Fig. 1.

Intramolecular autophosphorylation activates PID transphosphorylation activity. (A) Schematic representation of PINOID, showing the wild-type sequence of the ATP binding domain, activation loop, and PIF domain, and the corresponding changes introduced in the MPID, ALS, and PDF derivatives. (B) Autoradiograph showing that autophosphorylation of PID is required for its transphosphorylation of MBP. (Upper) PID was incubated in kinase buffer for the indicated times. (Lower) For each time point, unlabeled, autophosphorylated PID was mixed with MBP and 5 μCi of [γ-³²P]ATP (1Ci = 37 GBq) and incubated for an additional 15 min. The results shown are representative of three independent experiments. (C) PID autophosphorylates intramolecularly. His-tagged PID and GST-tagged MPID were coincubated with 10 μCi of [γ-³²P]ATP and kinase buffer.
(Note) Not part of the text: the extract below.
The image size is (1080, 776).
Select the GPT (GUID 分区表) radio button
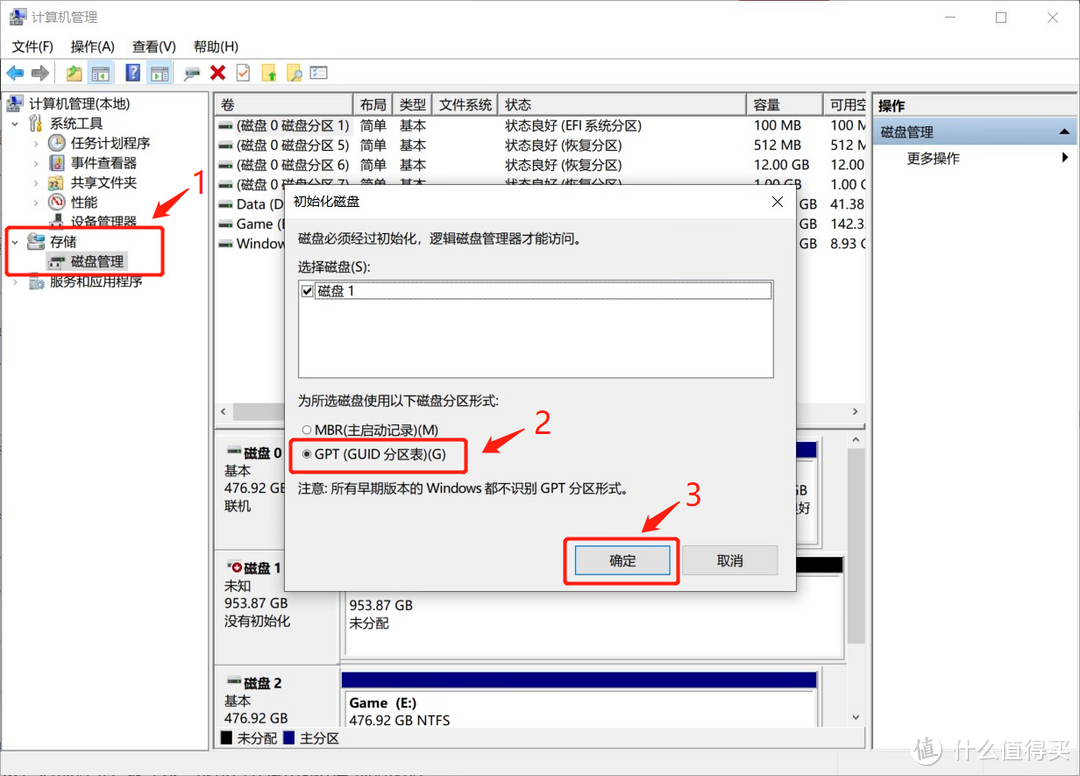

The asterisk marks the location of nonphosphorylated GST-MPID visible in the Coomassie-stained gel. All autoradiographs shown are 24-h exposures. Identical results were obtained in two independent experiments. (D) Calcium inhibition of PID activity. PID activity was assayed in the presence of 15 mM MgCl₂, 15 mM CaCl₂, or both. For each reaction, PID was allowed to autophosphorylate (Upper) for 45 min before the addition of 3 μg of MBP (Lower). Experiments were performed in triplicate.